**Richiesta 1**: Riporta per intero le righe dei record dalla riga con "Click the arrow pointing from user to agent" fino alla fine dei record, aggiungendo 68 a ogni numero delle coordinate nelle risposte.

**Testo fornito**:
========================
La velocità di proiezione nei Cinematografi

È l’argomento del giorno. Giornali italiani ed esteri si sono occupati della questione con insistenza, citando dati di fatto, e prospettando i danni che a tutte le categorie di interessati vengono a risultare dal trattamento poco accurato e poco pratico cui vengono spesso assoggettate le pellicole da parte degli operatori.
Ecco cosa scriveva il giornale Il Film di Napoli, in data 20 novembre 1923, sotto il titolo di «Tristia»:

Tristia

La spudoratezza degli operatori di cabina ha oramai raggiunto il colmo.

È di ieri l’incidente occorso in un Cinema cittadino in cui si è incendiata una intera pellicola. Una disgrazia può capitare a chiunque, e l’operatore a cui è occorso l’incidente avrebbe potuto giustificarsi: ma ogni giustificazione cade di fronte a due gravi osservazioni: 1) l’operatore non era in cabina al momento del sinistro ; 2) non una sola bobina è andata incendiata, ma tutta la pellicola, perchè le bobine già proiettate e quelle da proiettarsi trovavansi a brevissima distanza dalla macchina. Il vero fatto è che tutti gli operatori di cabina, a parte pochissime onorevoli eccezioni, non hanno nemmen lontanamente il senso della propria grave responsabilità; ed in ciò hanno colpa gli stessi proprietari di locali — e i direttori di sala che sanno soltanto riscuotere le loro provvigioni, non sempre commerciali — perché non pretendono dagli operatori una maggiore disciplina.

Abbiamo assistito or non è molto alla première di un importante film qui in Napoli e quantunque siamo abituati, purtroppo, a veder proiettare dei films a velocità pazzesche, non mai avevamo assistito ad una simile frenesia della velocità. Figurarsi che le persone nel passare da una scena all’altra, scomparivano dallo schermo non già nettamente, ma offrendo una specie di salto nel vuoto, tal quale come si abbattono seccamente, nei bersagli da fiera, i fantocci colpiti da proiettili ben diretti. Il nostro Direttore ha avuto occasione di assistere a Roma alla première del The Kid e c’informa che il bellissimo film ha perduto il 50 per cento del suo valore a causa della vertiginosa proiezione che permetteva appena di leggere le didascalie a metà.
========================
**Record degli elementi dell'interfaccia**:
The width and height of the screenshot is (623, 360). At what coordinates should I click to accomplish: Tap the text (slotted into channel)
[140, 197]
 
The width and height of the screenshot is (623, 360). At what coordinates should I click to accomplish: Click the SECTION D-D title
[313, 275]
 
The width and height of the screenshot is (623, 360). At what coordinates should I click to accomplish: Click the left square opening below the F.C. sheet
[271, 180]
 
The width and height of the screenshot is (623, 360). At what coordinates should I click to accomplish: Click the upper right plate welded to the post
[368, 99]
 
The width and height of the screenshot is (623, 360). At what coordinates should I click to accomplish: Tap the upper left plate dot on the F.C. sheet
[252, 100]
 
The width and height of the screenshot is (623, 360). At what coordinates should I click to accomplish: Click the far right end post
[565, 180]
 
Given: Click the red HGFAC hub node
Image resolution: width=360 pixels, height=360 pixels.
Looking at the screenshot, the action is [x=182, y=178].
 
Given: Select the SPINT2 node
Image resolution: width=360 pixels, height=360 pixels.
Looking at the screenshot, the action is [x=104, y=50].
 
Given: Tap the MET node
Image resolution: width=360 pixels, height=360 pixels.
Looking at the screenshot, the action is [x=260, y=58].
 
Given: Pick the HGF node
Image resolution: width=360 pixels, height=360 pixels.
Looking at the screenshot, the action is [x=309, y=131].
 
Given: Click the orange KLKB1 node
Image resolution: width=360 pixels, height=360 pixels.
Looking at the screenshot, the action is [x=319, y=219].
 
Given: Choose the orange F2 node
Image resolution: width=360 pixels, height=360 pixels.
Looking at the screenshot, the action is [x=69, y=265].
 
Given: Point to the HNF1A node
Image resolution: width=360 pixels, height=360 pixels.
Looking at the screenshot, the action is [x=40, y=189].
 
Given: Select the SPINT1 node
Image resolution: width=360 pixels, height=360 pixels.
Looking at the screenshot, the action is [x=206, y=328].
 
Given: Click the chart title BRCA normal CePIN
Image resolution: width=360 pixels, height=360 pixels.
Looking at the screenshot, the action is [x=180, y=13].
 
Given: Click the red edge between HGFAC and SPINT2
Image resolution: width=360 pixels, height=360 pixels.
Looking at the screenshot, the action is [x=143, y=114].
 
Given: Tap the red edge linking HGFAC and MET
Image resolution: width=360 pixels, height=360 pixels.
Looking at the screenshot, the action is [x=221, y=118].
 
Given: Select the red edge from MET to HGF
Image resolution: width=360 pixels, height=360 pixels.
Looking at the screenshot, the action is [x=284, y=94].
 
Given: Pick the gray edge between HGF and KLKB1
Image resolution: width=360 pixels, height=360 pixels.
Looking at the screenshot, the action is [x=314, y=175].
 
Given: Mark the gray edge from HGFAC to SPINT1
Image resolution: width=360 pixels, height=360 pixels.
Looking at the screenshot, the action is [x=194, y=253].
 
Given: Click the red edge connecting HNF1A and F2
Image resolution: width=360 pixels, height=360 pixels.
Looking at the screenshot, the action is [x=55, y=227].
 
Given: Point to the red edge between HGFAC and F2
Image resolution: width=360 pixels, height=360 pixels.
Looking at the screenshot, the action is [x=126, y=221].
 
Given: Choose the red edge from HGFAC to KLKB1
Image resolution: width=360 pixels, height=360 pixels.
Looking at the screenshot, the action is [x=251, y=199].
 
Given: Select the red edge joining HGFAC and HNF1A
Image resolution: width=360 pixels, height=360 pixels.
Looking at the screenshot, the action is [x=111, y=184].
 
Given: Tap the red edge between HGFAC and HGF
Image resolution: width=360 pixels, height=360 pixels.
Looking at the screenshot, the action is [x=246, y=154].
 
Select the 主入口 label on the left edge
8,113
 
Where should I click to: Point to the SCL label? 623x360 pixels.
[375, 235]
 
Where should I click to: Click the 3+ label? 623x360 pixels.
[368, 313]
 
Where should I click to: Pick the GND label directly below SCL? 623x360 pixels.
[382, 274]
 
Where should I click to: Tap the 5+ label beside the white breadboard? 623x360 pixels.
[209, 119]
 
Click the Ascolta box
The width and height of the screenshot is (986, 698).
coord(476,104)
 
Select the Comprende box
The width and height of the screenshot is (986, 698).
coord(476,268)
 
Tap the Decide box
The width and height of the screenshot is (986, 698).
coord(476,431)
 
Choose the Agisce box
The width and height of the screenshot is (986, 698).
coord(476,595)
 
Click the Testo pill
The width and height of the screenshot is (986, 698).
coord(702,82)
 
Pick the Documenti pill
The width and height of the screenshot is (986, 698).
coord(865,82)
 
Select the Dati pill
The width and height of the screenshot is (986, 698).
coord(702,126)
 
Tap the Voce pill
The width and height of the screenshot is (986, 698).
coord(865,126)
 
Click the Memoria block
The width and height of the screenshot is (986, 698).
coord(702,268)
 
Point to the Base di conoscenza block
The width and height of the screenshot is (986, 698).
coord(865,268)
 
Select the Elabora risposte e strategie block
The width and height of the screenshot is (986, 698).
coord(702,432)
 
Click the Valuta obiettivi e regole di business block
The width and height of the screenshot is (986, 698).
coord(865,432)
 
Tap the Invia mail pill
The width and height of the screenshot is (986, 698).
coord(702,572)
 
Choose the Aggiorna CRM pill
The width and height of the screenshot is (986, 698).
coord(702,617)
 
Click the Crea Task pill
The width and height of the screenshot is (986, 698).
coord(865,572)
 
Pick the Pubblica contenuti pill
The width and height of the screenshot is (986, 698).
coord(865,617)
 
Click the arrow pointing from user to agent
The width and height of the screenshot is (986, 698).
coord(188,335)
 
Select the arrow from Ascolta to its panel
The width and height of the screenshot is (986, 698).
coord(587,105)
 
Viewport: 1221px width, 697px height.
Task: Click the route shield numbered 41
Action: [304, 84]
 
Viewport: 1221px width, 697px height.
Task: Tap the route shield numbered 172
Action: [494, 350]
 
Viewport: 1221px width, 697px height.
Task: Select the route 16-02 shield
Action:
========================
**Richiesta 2**: Secondo il testo sulla velocità di proiezione nei cinematografi, in che data il giornale Il Film di Napoli pubblicò l'articolo «Tristia»?

**Risposta 1**:
Click the arrow pointing from user to agent
The width and height of the screenshot is (986, 698).
coord(256,403)
 
Select the arrow from Ascolta to its panel
The width and height of the screenshot is (986, 698).
coord(655,173)
 
Viewport: 1221px width, 697px height.
Task: Click the route shield numbered 41
Action: [372, 152]
 
Viewport: 1221px width, 697px height.
Task: Tap the route shield numbered 172
Action: [562, 418]
 
Viewport: 1221px width, 697px height.
Task: Select the route 16-02 shield
Action:

**Risposta 2**: Il 20 novembre 1923.